Fátima Fernandes , Rio de janeiro-RJ - Recepcionista
Enviado em 8/3/2007 às 1:18:52 PM
O problema é que ninguém sabe como lidar com a violência e a criminalidade.
Paulo Mora , Rio de Janeiro-RJ - Médico
Enviado em 7/3/2007 às 7:20:27 PM
Hoje a mãe do João Hélio não reconheceu o "dimenor" como participante do crime... xiiiii, e agora ???
Samuel Lima , Joinville-SC - Jornalista e professor universitário
Enviado em 7/3/2007 às 1:37:44 PM
Caros Rogério Alencar e Paulo Mora, concordo plenamente com vocês. Violência é um tema que exige reflexão e ação profundas. O filósofo apostou em nadar "a favor" da corrente do senso comum - e foi contraditado elegante e democraticamente por seus pares (textos dos profes. Andrea Lombardi e Wolfgang Maar, publicados na "Folha"). Não vi destrato, "hipocrisia", grosseria. Há visões e visões nos meios acadêmicos, midiáticos e no conjunto da sociedade sobre essa questão. Não entendi até agora, confesso minha ignorância, essa suscetibilidade aludida pelo articulista. Quanto aos pais de João Hélio, Rosa Cristina e Hélcio Vieites, dias após o hediondo crime deram entrevista à jornalista Fátima Bernardes (em trabalho notável) e, ao contrário do filósofo, clamavam por justiça, não por vingança; desejaram que a sociedade tivessse condição de reagir e mudar esse estado de coisas, não individualizaram a tragédia - não obstante a dor indizível que expressaram nos menores gestos. Recorro às palavras do prof. Maar: do intelectual se espera que "não aja apenas regido pelo estabelecido em seus padrões de punição, mas saiba diferenciar entre o que ocorre sob o controle da violência e as possibilidades de uma organização social pautada em reconhecimento mútuo, solidariedade e aspiração de igualdade". Lamentavelmente, Janine Ribeiro se apresentou tão-somente como "porta-voz da bárbarie".

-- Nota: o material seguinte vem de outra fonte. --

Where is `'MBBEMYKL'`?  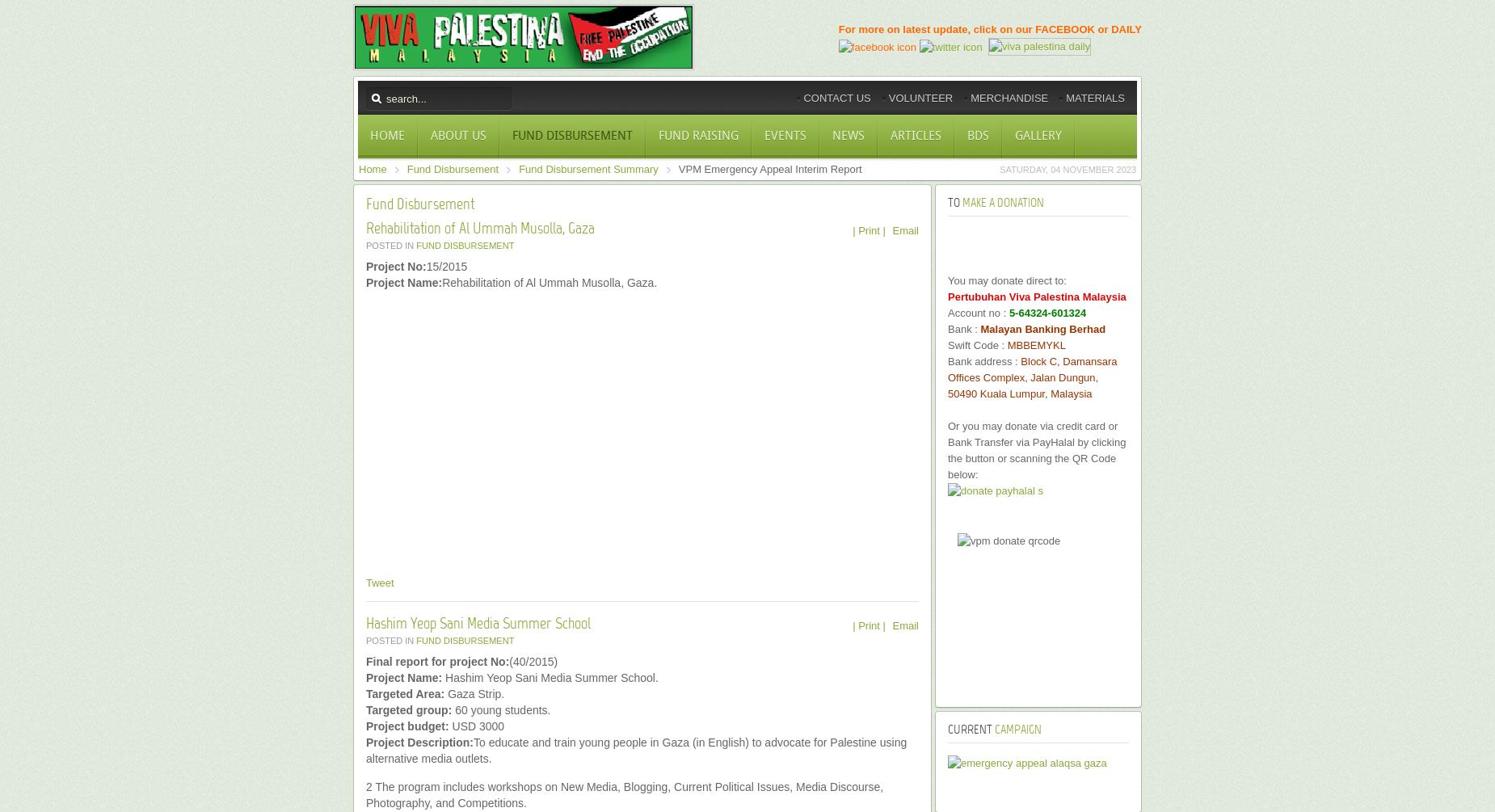
'MBBEMYKL' is located at coordinates (1035, 345).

Rogério Ferraz Alencar , Fortaleza-CE - TRF
Enviado em 6/3/2007 às 11:32:50 PM
A lei de Talião passou pela cabeça de todos, sem exceção? Esses raciocínios absolutos são insustentáveis. Por exemplo: os pais dos assassinos pensaram assim? Os próprios assassinos pensaram assim? Outros assassinos pensaram assim? E quem não é assassino nem parente ou amigo de assassinos e não pensou assim, é hipócrita?
Paulo Mora , Rio de Janeiro-RJ - Médico
Enviado em 6/3/2007 às 2:52:09 PM
Concordo, fez bem em abrir o bico. A opinião é livre (e desejável), porém a crítica também. O fato de eu não concordar com o texto do filófoso não deveria impedir minha existência, certo ? Ninguém está acima da lei, nem das críticas. Alguns articulistas e comentaristas estão classificando automaticamente como hipócrita, insensível ou prepotente todo àquele que não gostou do texto do filósofo. Tem um nome para isso, mas é melhor parar por aqui.

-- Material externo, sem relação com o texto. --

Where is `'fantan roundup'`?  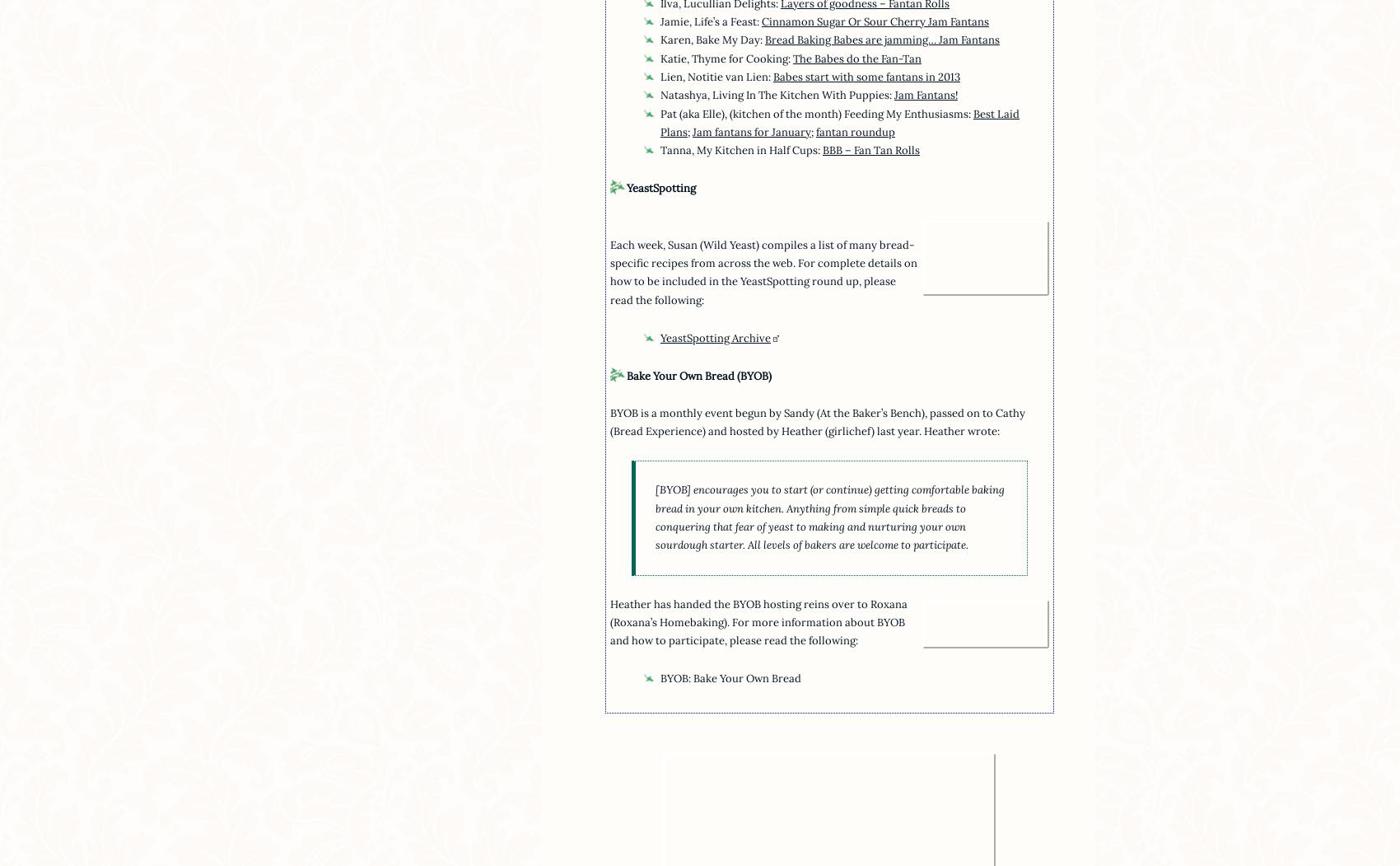
'fantan roundup' is located at coordinates (854, 130).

Apolonio Silva , São Paulo-SP - Físico
Enviado em 6/3/2007 às 12:39:16 PM
Congratulações pelo artigo. O pobre Janine provavelmente já esperava por alguma reações previsíveis (sobretudo as pseudo-sociológicas) que inundam este OI. Como pai e tio, e mais do que isso, como ser-humano concreto ( e não como a abstração miserável que alguns teimam em rotular nossa espécie) identifiquei-me prontamente quando Janine escreveu seu primeiro artigo. É algo de que dificilmente iremos nos recuperar.